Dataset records
■ ■ ■

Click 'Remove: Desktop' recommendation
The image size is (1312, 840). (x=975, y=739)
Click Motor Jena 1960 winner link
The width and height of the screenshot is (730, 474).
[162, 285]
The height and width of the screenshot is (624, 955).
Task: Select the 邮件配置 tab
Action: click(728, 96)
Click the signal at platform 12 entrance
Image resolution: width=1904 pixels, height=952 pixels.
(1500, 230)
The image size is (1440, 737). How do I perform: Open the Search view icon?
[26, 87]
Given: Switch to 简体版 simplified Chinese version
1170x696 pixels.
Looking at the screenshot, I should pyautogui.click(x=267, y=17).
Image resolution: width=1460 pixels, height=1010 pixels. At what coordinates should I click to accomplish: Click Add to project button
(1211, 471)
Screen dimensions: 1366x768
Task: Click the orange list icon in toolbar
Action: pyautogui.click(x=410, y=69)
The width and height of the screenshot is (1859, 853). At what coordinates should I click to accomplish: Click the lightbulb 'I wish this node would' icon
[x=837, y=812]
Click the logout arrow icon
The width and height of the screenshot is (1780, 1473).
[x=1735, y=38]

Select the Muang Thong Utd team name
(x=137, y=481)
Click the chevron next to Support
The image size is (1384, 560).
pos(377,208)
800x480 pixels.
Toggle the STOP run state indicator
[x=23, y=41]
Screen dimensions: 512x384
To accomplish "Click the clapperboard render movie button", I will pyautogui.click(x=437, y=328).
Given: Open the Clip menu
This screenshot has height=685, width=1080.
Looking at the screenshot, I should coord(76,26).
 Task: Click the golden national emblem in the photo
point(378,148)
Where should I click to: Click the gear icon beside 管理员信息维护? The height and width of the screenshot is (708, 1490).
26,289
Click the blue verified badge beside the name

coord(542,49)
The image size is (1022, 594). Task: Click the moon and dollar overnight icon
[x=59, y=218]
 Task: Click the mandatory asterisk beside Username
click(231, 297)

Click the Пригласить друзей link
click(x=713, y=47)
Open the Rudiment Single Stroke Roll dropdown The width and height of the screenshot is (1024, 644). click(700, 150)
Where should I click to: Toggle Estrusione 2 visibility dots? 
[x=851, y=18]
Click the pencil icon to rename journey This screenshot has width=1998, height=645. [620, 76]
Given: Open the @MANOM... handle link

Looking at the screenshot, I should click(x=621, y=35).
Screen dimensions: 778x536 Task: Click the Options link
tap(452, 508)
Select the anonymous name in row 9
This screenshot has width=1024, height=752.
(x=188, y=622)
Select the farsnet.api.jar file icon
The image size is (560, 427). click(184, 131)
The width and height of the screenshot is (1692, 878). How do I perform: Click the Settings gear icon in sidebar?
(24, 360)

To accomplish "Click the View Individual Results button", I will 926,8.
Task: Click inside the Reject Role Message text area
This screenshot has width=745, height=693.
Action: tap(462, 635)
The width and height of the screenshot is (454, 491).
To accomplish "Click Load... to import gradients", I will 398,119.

■ ■ ■

[What you are asked to do]
Every entry above should be duplicated exactly.

[Your response]
Click 'Remove: Desktop' recommendation
The image size is (1312, 840). (x=975, y=739)
Click Motor Jena 1960 winner link
The width and height of the screenshot is (730, 474).
[162, 285]
The height and width of the screenshot is (624, 955).
Task: Select the 邮件配置 tab
Action: click(728, 96)
Click the signal at platform 12 entrance
Image resolution: width=1904 pixels, height=952 pixels.
(1500, 230)
The image size is (1440, 737). How do I perform: Open the Search view icon?
[26, 87]
Given: Switch to 简体版 simplified Chinese version
1170x696 pixels.
Looking at the screenshot, I should pyautogui.click(x=267, y=17).
Image resolution: width=1460 pixels, height=1010 pixels. At what coordinates should I click to accomplish: Click Add to project button
(1211, 471)
Screen dimensions: 1366x768
Task: Click the orange list icon in toolbar
Action: pyautogui.click(x=410, y=69)
The width and height of the screenshot is (1859, 853). At what coordinates should I click to accomplish: Click the lightbulb 'I wish this node would' icon
[x=837, y=812]
Click the logout arrow icon
The width and height of the screenshot is (1780, 1473).
[x=1735, y=38]

Select the Muang Thong Utd team name
(x=137, y=481)
Click the chevron next to Support
The image size is (1384, 560).
pos(377,208)
800x480 pixels.
Toggle the STOP run state indicator
[x=23, y=41]
Screen dimensions: 512x384
To accomplish "Click the clapperboard render movie button", I will pyautogui.click(x=437, y=328).
Given: Open the Clip menu
This screenshot has height=685, width=1080.
Looking at the screenshot, I should coord(76,26).
 Task: Click the golden national emblem in the photo
point(378,148)
Where should I click to: Click the gear icon beside 管理员信息维护? The height and width of the screenshot is (708, 1490).
26,289
Click the blue verified badge beside the name

coord(542,49)
The image size is (1022, 594). Task: Click the moon and dollar overnight icon
[x=59, y=218]
 Task: Click the mandatory asterisk beside Username
click(231, 297)

Click the Пригласить друзей link
click(x=713, y=47)
Open the Rudiment Single Stroke Roll dropdown The width and height of the screenshot is (1024, 644). click(700, 150)
Where should I click to: Toggle Estrusione 2 visibility dots? 
[x=851, y=18]
Click the pencil icon to rename journey This screenshot has width=1998, height=645. [620, 76]
Given: Open the @MANOM... handle link

Looking at the screenshot, I should click(x=621, y=35).
Screen dimensions: 778x536 Task: Click the Options link
tap(452, 508)
Select the anonymous name in row 9
This screenshot has width=1024, height=752.
(x=188, y=622)
Select the farsnet.api.jar file icon
The image size is (560, 427). click(184, 131)
The width and height of the screenshot is (1692, 878). How do I perform: Click the Settings gear icon in sidebar?
(24, 360)

To accomplish "Click the View Individual Results button", I will 926,8.
Task: Click inside the Reject Role Message text area
This screenshot has width=745, height=693.
Action: tap(462, 635)
The width and height of the screenshot is (454, 491).
To accomplish "Click Load... to import gradients", I will 398,119.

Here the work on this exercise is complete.